Excerpt provided –
(begin)
So...what I''m hinting at is that some targeted research about the nature of the route you will be traveling and then laying up that information alongside your preferred sailing performance would result in, overall, a more satisfying cruise. There are a ton of sites with this kind of info on the Web, altho'' the best single, easily searchable source I know of is a CD compilation of montly bulletins from the SSCA (www.ssca.org, go to Store, Pubs, select CD). Cheap at $20, easily searched with Adobe Reader.

Second, you will find a lot of anecdotal evidence that any of the boats you''ve listed are capable of doing an Atlantic Circle. Mostly, this is because the most common routes involve exclusively in-season temperate climate sailing with - usually -relatively stable weather systems. As a rule (which has exceptions), you won''t find many survival stories when crossing the Atlantic either way and so the typical problems are more generic to sailboats as a group: chafe and failure of running rigging & sails; engine/transmission weak links (misaligned belts, dirty fuel in dirtier fuel tanks, all shaken as well as stirred); crew safety issues (from puncture wounds to staying aboard the mother ship); and of course the most common issue, reliable self-steering (and for that matter, the integrity of the steering system as a whole). This is where most of the problems exist, most of the time.
(end)
Short problem 1 –
Say whether each statement below agrees with the excerpt on Atlantic cruising. Answer yes or no, and quote the deciding words of the excerpt. (a) The SSCA CD compilation costs $20. (b) The most common routes involve mostly tropical, off-season sailing. (c) The most common issue named is reliable self-steering.

Input rows –
(begin)
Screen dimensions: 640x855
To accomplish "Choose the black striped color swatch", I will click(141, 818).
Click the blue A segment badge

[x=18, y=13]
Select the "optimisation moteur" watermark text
(end)
(begin)
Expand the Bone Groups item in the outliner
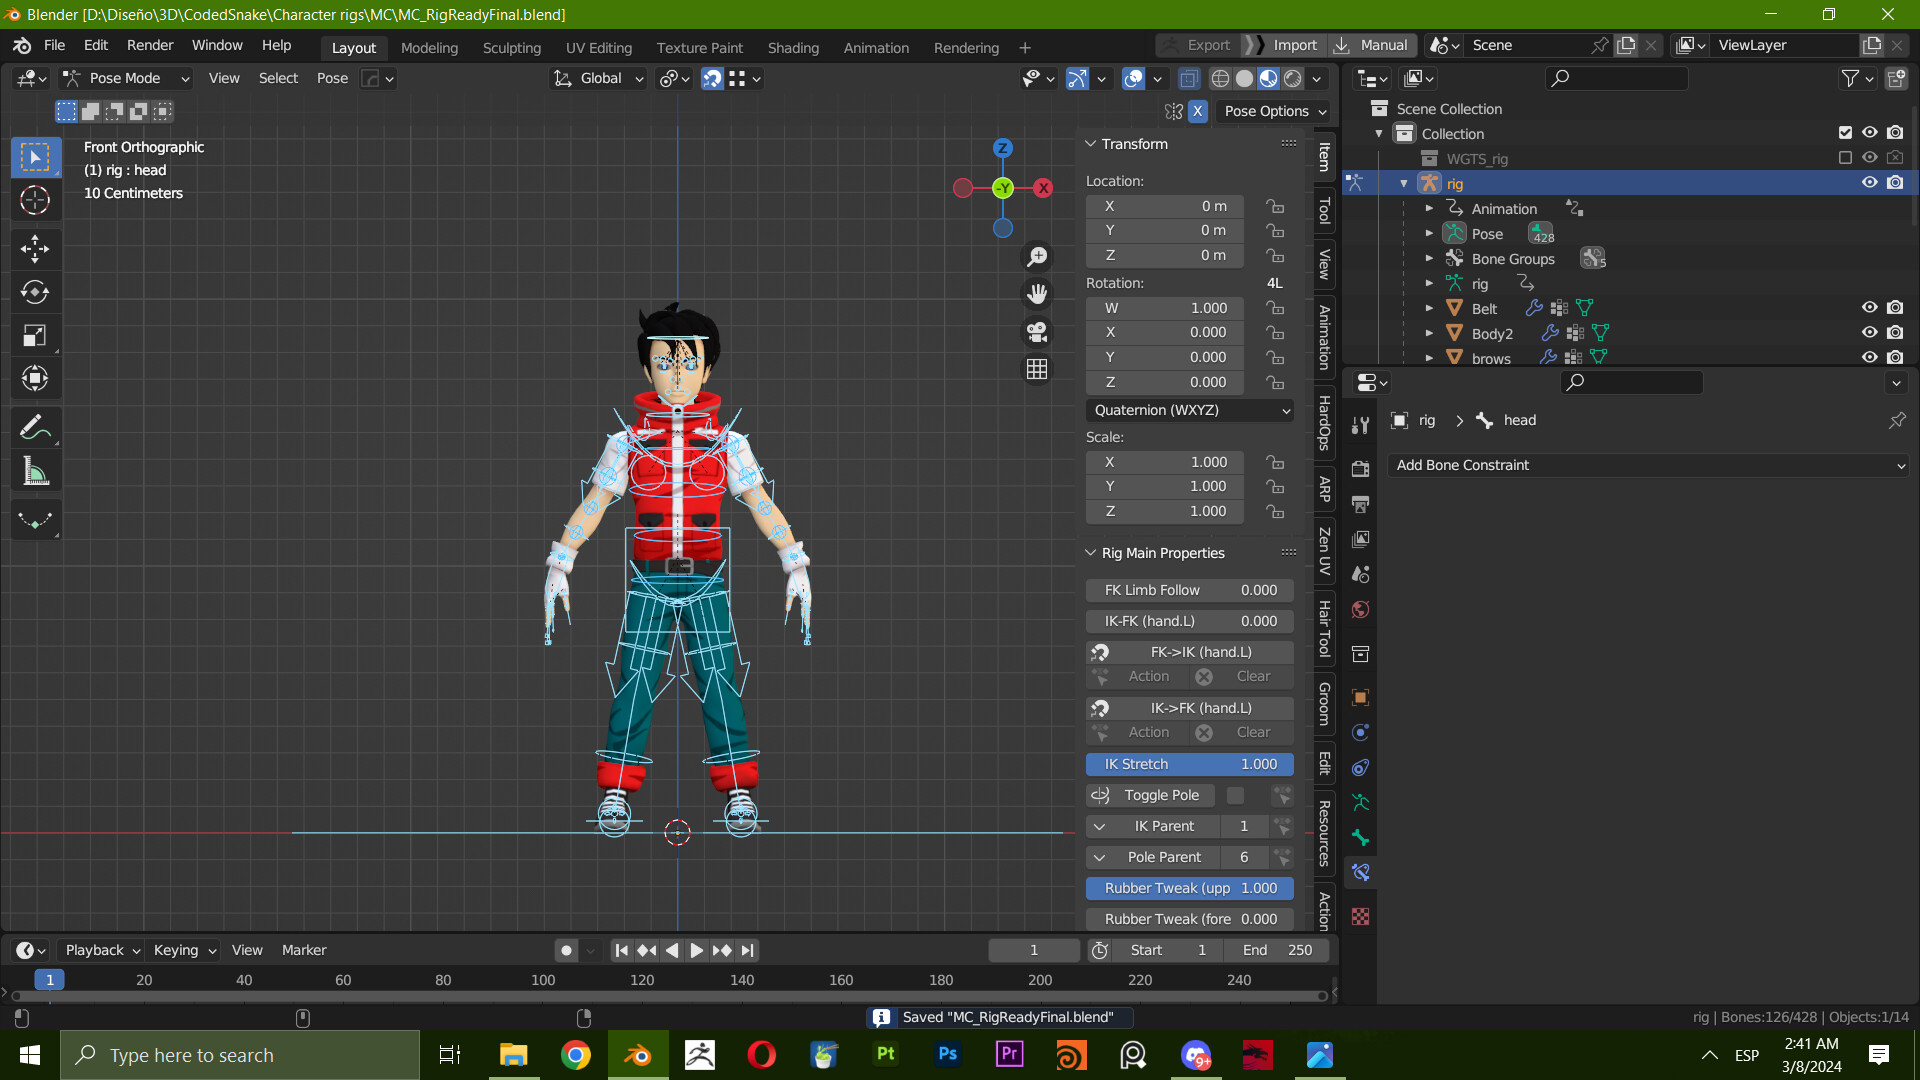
(end)
Short problem 2 –
Collect every line from the entries above that contains the word "color".

Task answer 1 –
(a) Yes: "Cheap at $20"
(b) No: "exclusively in-season temperate climate sailing"
(c) Yes: "the most common issue, reliable self-steering"

Task answer 2 –
To accomplish "Choose the black striped color swatch", I will click(141, 818).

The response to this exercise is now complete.